Руки действовали почти сами. Чека звякнула, граната полетела в сгущающуюся перед ними тьму.
Вспышка была белой, режущей. В тесноте блиндажа волна подняла грязь, щепки, гнилую пыль. Что-то застонало — не как человек, а скорее как подземный пустой ход, в который вдавили воздух.
Иван не помнил, как они бросились к выходу. Только то, что в один момент блиндаж был полон этих высоких, нечеловечески тонких фигур, а в следующую секунду — он уже продирался сквозь обвалившиеся брёвна, чувствуя, как что-то холодное и липкое на миг коснулось его лодыжки и тут же отдёрнулось, будто обожглось.
Глава 4. Участок «Яма»
Иван вывалился в ход сообщения, за ним — кашляющий, оглушённый Лёшка. Никита и Климчук выбрались последними, за ними обвалилась часть входа, окончательно заваливая блиндаж.
— Быстро вперёд! — сипло скомандовал Никита. — К линии опознавания, там метка, найдём выход к своим.
Ход, по которому они теперь шли, был странным. Ощущение, будто землю под ним когда-то копали не люди. Стены казались чуть вогнутыми внутрь, как стенки глотки. В тишине слышались шорохи, от которых хотелось отдёрнуть руки, хотя по факту они ничего не касались.
Сзади по стенам снова заскребло. Не ровно, как раньше, а натужно, усиливаясь. Будто кто-то торопился догнать и при этом цеплялся за каждую щель.
— Они… не любят свет, — прохрипел Иван, вспоминая дневник. — Взводный говорил — ракетницы берегите. У кого остались?
— Одна, — отозвался Климчук, проверяя подсумок. — Красная.

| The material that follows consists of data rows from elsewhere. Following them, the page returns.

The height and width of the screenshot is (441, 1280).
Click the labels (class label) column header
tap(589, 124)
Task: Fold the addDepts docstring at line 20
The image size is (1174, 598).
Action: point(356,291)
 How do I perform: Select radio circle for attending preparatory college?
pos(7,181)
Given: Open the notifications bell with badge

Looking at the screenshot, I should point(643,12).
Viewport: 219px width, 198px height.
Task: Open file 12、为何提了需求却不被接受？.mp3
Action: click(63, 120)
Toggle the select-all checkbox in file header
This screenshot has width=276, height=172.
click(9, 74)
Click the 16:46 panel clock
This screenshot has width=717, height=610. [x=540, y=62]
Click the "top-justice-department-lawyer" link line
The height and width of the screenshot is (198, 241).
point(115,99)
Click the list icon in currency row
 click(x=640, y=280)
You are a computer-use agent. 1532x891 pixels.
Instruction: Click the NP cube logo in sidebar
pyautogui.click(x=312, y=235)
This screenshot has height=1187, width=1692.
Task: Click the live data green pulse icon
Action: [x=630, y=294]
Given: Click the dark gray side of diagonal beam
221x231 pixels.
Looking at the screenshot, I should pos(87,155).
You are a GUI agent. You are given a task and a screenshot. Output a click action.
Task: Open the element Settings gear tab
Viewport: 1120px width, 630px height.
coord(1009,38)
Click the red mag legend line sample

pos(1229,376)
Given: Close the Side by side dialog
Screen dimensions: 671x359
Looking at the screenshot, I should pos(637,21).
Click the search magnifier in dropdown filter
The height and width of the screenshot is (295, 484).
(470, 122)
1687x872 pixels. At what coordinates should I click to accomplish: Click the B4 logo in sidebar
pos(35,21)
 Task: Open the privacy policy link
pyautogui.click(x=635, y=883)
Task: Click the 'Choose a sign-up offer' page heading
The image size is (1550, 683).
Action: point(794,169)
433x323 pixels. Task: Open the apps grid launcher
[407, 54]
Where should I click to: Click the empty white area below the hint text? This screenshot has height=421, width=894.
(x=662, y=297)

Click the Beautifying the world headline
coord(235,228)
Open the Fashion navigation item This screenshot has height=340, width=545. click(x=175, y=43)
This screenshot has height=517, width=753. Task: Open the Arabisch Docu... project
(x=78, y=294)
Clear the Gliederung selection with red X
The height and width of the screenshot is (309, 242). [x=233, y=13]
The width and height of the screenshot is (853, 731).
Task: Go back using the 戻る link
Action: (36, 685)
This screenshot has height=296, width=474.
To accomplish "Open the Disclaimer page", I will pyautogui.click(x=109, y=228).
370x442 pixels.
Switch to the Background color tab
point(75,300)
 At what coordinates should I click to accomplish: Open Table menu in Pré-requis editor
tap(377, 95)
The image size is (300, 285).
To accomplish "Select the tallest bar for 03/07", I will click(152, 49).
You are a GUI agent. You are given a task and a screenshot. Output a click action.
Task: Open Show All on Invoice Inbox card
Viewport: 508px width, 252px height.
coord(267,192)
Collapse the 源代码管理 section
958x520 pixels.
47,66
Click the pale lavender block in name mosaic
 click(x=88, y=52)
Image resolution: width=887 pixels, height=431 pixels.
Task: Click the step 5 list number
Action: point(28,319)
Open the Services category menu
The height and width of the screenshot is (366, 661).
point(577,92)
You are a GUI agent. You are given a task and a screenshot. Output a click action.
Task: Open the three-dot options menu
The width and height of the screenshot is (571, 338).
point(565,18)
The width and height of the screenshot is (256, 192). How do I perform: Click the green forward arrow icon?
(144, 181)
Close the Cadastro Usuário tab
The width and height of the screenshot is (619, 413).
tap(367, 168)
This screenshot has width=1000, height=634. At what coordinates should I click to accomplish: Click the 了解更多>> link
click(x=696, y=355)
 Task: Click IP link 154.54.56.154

— Держи до конца, — сказал Никита. — На выходе.
Ход неожиданно раздвоился. Левая ветка уходила слегка вверх, правая — вниз, к более тёмному провалу.
— Мы выше были, — пробормотал Иван, вспоминая схему, — значит, нам — туда, налево. К линии.
— А в дневнике? — спросил Никита. — Там что про спуски?
Иван судорожно перелистал в голове прочитанное:
— «Вниз только мёртвым ход». Так там было.
— Тогда сюда, — решительно бросил Никита, и они двинулись влево.
По мере того как они поднимались, воздух становился чуть свежее, вдалеке послышалось — сначала еле-еле, потом яснее — перекличка часовых, треск шагов по настилу. Где-то близко был основной рубеж.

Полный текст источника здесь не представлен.